Mumbai: A consumer court in Mumbai has fined a tutoring center 364,000 rupees for failing to provide promises to a twelfth grade student.

Oxford Tutors Academy at Lokhandwala Complex, Andheri, a suburb of the western Indian metropolis, offers in-home tutoring to students preparing for school final exams under various boards in the country.

Abhivyakti Verma, who was preparing for her HSC exams, had signed up for coaching in mathematics and chemistry in 2013. Oxford Tutors Academy, which claimed to have an experienced faculty, was supposed to send tutors to her home.

However, for a month it failed to provide a chemistry teacher.

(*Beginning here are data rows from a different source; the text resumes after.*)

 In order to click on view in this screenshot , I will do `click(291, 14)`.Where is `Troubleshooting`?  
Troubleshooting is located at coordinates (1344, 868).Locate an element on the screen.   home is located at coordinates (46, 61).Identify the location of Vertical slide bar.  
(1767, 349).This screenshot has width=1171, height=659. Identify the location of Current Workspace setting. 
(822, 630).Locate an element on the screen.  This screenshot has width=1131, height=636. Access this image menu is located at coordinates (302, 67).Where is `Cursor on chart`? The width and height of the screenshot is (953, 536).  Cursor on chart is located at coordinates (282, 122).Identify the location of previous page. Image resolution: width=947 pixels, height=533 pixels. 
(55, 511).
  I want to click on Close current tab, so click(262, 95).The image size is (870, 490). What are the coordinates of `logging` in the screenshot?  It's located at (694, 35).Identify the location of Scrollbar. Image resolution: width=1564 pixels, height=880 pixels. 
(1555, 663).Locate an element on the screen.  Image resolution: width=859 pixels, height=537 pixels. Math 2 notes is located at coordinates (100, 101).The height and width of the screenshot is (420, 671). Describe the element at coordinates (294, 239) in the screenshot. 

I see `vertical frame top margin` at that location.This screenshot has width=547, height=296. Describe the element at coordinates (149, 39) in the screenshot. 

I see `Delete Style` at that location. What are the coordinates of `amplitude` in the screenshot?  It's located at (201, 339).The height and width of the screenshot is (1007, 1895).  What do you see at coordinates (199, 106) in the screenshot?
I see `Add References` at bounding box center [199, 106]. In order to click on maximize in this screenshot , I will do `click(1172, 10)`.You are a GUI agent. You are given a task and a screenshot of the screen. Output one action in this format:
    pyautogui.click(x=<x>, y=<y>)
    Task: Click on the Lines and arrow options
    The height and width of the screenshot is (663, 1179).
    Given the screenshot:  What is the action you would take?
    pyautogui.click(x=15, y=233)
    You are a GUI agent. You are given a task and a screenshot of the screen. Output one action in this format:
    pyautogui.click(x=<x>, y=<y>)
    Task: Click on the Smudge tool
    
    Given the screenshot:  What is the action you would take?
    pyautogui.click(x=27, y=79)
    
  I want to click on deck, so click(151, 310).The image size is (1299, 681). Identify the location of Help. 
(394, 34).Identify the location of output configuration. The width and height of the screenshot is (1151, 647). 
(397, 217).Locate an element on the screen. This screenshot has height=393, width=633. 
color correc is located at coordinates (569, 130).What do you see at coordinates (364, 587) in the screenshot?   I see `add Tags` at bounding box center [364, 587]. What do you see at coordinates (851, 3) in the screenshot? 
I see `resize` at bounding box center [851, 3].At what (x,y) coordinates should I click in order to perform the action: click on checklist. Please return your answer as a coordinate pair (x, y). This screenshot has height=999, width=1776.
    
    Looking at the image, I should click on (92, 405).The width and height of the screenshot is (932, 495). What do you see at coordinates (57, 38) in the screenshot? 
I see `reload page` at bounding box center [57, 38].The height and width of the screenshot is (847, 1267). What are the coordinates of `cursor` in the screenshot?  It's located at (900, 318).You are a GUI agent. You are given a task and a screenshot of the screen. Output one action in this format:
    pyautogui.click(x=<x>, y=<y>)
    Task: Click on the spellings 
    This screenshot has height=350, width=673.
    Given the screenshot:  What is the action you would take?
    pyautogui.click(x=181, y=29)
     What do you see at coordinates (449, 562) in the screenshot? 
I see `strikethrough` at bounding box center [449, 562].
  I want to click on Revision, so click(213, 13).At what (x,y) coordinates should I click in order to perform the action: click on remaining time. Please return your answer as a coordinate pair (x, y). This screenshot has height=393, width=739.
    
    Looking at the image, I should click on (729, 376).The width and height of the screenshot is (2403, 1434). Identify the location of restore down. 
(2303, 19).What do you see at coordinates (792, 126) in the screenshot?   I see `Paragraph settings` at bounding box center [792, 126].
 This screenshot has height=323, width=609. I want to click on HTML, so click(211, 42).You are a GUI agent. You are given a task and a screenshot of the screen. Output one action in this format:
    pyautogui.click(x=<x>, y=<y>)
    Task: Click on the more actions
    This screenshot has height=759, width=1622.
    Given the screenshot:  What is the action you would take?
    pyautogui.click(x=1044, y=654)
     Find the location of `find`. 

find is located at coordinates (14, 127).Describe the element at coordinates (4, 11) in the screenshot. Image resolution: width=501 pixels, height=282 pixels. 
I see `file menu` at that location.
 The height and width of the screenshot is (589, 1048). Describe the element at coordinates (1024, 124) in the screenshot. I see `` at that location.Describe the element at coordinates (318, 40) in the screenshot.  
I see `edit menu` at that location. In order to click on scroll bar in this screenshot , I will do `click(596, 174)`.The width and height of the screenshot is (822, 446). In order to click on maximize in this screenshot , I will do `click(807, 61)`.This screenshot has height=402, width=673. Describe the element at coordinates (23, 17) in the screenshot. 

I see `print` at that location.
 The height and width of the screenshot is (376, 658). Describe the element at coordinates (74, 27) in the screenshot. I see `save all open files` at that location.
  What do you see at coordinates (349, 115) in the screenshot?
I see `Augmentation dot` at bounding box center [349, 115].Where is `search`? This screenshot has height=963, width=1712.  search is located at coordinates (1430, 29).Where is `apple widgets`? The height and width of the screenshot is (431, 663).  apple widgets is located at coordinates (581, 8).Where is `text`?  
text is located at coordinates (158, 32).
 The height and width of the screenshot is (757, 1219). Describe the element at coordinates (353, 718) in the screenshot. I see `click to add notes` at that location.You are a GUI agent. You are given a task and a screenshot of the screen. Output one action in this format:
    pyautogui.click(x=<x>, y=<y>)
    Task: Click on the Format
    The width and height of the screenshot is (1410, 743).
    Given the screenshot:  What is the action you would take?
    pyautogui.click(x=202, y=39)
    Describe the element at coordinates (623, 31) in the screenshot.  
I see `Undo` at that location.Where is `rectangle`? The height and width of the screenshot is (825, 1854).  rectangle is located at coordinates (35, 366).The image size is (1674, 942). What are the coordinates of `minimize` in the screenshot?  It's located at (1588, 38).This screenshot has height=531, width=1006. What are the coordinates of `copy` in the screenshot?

Besides, the mathematics tutor was from the Hindi medium and couldn’t teach the girl in English.

The student’s mother, Neena, an advocate, repeatedly asked the center for a chemistry tutor and it sent a teacher who taught in eighth grade under a different board, ndtv.com reported.

Neena again approached the center in November that year, which then sent a student of Indian Institute of Technology to help solve a question paper bank. However, even this student failed to help Abhivyakti out.

The girl, who had scored 83 percent in her secondary school exams, failed to get even 60 percent in Physics-Chemistry-Mathematics combine for merit-based admission into a Hyderabad-based college she had been eyeing. She was later given a seat in the college after talks with the management.

Abhivyakti told mid-day that she couldn’t complete her studies because of the inordinate delays caused by the tutoring center.

Her mother said the tutoring center had promised her lectures, revisions and paper solving, but kept none of those promises. “The teachers were incapable of teaching and because of having different tutors who had their own methods of teaching, my daughter was thoroughly confused and wasn’t prepared for the exams.”

Neena filed a case against the center in 2015 and represented herself in the court. The center did not reply to the court’s notice. While passing the judgment, the court said specialized coaching can help students perform better, but the tutoring center had failed to deliver its promises.

Diksha Verma, who argued for the coaching center, blamed the girl. “We have qualified teachers. The student was weak in studies. She joined the classes late and took tuitions from other centers as well, which is why she was confused.”

The lawyer also claimed his party had provided all services. “In fact, the deal was for 285 hours and we gave 350 hours of service. She is yet to pay us for the extra lectures. The teacher sent to her home used to complain regularly that the student was not doing her homework. There were other complaints as well.”

However, earlier in May, judges M Y Mankar and S R Sanap directed the center to refund 54,000 rupees they had collected as fees and pay the girl 300,000 rupees for causing her mental harassment. The judged also slapped 10,000 rupees as court expenses.